Felicity T. C. Hamer is a Montreal-born mother of two, vocalist and current PhD candidate in the Communication Studies Program at Concordia University. Perplexed by her own emotional response to photographs, she ventures to understand the complex ways in which photographic portraits extend our relationships beyond physical death. Within this context, Hamer examines the therapeutic potential of photography associated with death rituals and of Victorian-era Spirit Photography in particular. Her research focuses on memory and imagination through photography; bereavement and photography; emotional engagement with photographs; paranormal, supernatural, magical and miraculous imagery; and intersections of religion and photography.
Her dissertation project, “Developing Memory: Remembrance, Embellishment, Hauntography,” establishes and then develops the existence of a form of bereavement through photography that she names hauntography. Some photographic objects seem to become so enmeshed in the activity of imaginative remembrance that their ability to participate is no longer dependant on the viewable object. Misplaced or intentionally avoided, these mementoes can take on a hauntographic presence – retaining an affective charge that echoes the very phantoms they were meant to commemorate. Hauntographs are skeuomorphs – retaining the now-superfluous attributes of objects that, for a time, hosted the now-disconnected remembrance activity.

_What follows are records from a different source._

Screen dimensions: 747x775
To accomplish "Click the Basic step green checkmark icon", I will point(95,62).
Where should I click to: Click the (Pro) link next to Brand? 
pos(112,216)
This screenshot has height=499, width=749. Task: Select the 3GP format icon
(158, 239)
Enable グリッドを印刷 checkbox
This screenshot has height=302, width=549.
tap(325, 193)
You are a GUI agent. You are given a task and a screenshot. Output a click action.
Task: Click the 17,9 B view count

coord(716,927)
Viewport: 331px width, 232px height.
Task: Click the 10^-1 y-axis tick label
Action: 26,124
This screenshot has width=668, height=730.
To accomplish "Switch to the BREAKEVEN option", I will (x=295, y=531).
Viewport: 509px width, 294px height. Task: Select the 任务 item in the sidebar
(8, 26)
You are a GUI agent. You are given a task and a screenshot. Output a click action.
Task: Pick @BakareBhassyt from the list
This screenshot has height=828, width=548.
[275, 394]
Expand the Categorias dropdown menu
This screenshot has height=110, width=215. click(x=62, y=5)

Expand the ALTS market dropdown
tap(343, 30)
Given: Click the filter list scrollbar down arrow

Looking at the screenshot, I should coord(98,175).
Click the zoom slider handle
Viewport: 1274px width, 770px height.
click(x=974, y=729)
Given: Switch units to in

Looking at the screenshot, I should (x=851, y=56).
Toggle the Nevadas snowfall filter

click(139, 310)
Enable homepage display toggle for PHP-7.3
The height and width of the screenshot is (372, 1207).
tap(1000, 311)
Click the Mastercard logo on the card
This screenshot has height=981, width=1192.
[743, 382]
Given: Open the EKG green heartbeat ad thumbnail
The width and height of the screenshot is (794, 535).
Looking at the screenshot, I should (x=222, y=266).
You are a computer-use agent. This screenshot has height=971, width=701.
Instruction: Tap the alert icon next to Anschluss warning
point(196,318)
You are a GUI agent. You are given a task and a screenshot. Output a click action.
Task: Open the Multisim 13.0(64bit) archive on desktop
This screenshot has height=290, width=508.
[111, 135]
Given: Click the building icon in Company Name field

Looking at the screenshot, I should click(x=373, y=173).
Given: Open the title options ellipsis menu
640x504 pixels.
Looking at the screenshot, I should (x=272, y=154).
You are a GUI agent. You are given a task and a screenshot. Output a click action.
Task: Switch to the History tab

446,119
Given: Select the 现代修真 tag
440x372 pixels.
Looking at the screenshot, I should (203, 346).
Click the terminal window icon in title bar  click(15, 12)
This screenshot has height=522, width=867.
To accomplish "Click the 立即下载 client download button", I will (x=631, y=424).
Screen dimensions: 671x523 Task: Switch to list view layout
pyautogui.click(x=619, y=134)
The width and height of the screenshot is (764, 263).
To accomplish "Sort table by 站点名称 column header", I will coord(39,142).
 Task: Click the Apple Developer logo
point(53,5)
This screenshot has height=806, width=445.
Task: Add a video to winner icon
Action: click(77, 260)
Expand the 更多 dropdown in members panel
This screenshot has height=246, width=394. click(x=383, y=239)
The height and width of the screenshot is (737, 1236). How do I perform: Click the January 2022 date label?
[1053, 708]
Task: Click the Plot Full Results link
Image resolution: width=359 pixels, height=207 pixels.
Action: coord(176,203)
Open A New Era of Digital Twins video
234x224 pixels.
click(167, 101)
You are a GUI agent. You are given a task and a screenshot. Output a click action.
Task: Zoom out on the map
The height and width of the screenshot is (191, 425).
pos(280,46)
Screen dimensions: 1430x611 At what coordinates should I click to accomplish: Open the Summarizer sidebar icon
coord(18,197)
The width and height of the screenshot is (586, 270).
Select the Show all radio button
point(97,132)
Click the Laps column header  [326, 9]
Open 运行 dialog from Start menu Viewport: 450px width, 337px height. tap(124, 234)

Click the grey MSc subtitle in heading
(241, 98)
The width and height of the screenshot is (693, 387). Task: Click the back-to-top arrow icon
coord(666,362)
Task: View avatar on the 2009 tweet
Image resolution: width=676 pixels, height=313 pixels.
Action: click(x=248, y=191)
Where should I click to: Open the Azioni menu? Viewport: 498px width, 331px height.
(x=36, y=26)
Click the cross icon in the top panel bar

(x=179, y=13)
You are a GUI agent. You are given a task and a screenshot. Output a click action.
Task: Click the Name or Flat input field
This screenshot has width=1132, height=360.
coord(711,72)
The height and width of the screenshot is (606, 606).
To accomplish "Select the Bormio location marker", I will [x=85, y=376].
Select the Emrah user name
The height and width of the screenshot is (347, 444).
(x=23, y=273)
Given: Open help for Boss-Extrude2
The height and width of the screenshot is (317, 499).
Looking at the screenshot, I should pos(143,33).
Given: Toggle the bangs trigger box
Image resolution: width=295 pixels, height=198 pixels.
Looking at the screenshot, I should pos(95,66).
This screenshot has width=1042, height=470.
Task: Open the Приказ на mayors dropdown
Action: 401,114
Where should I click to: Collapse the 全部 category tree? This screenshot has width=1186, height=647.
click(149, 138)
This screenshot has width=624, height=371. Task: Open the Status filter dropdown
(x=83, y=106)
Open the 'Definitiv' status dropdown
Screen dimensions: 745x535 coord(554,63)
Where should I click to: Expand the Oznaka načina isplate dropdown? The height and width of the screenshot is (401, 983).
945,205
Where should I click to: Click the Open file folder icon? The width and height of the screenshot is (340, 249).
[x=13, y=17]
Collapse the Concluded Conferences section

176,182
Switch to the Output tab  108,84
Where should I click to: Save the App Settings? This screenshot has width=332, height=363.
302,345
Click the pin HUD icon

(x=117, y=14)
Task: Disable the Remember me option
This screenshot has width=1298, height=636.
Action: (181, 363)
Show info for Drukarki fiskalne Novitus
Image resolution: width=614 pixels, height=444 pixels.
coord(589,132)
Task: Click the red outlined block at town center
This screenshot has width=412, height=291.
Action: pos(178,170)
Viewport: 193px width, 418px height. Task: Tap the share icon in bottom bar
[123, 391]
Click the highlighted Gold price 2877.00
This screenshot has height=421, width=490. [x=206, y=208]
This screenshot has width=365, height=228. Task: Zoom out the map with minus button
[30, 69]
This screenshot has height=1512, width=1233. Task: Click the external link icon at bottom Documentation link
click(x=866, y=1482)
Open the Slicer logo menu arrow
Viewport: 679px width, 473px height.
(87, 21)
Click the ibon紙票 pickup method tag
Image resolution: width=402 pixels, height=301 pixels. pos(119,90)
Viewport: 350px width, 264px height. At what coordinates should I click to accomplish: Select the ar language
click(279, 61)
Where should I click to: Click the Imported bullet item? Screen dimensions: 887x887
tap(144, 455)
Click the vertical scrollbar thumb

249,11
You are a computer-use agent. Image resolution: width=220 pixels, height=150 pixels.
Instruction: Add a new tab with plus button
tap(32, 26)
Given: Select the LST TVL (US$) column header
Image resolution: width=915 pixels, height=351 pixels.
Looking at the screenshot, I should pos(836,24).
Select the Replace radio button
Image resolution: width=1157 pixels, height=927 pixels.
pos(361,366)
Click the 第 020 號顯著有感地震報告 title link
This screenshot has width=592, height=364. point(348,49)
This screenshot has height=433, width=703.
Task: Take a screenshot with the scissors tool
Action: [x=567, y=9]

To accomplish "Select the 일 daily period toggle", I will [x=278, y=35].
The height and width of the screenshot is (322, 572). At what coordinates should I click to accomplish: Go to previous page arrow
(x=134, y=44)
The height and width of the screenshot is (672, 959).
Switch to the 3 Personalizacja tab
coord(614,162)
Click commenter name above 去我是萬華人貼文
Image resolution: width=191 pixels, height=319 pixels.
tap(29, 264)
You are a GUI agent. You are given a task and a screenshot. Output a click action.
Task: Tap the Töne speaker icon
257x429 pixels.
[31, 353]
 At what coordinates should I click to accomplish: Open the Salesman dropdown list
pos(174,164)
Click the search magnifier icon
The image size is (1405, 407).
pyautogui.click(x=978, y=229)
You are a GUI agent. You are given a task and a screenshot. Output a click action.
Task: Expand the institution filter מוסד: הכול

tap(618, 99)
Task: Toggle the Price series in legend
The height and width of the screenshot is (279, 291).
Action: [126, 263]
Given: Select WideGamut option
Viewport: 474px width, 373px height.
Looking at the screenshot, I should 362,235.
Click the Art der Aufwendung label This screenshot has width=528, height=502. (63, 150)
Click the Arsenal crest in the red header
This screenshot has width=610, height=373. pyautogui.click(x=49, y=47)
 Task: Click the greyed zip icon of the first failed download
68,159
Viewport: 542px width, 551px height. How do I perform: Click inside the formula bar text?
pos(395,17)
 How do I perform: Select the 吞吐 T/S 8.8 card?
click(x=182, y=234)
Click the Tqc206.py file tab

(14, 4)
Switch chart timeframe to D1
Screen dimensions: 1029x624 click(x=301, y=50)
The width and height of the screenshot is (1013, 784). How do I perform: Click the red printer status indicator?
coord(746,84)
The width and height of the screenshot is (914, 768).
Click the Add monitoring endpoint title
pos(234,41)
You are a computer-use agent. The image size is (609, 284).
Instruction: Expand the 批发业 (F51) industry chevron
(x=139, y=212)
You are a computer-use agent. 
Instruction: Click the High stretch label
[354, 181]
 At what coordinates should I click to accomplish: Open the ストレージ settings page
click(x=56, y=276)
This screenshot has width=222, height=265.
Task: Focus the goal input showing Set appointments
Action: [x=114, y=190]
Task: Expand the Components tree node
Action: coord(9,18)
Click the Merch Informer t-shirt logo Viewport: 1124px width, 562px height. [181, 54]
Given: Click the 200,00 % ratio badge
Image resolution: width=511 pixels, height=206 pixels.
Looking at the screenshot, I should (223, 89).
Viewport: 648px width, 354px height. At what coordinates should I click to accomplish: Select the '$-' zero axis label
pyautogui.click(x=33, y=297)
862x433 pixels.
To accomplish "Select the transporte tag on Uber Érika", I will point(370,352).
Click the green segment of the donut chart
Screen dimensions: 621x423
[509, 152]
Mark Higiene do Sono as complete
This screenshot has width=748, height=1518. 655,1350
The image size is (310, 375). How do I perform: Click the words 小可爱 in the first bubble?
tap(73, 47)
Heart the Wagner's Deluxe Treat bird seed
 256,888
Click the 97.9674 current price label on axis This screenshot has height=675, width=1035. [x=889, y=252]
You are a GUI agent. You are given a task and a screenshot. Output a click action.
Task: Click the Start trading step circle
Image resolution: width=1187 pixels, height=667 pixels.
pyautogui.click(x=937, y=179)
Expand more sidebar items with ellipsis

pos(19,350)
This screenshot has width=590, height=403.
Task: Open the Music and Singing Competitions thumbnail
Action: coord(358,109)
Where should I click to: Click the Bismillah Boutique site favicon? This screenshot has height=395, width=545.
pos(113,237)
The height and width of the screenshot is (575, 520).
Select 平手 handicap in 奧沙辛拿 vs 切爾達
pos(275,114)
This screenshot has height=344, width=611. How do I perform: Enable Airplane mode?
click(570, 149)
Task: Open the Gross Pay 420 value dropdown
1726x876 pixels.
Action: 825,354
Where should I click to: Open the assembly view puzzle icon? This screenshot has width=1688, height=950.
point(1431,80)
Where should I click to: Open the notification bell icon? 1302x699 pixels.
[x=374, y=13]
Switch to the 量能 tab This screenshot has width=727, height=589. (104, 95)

Some ideas that will shape early chapters of this dissertation were recently published in book form, part of a series entitled ‘Sharing Death Online’ (F. T. C. Hamer, Parental Grief and Photographic Remembrance, [Bingley: UK, Emerald Publishing, 2020]). In an article, based on her MA Art History thesis, she challenges the dominant narrative of spirit photography’s development (F. T. C. Hamer, “Helen F. Stuart and Hannah Frances Green: the original spirit photographer”, History of Photography, 42, no. 2 [2018]: 146–167).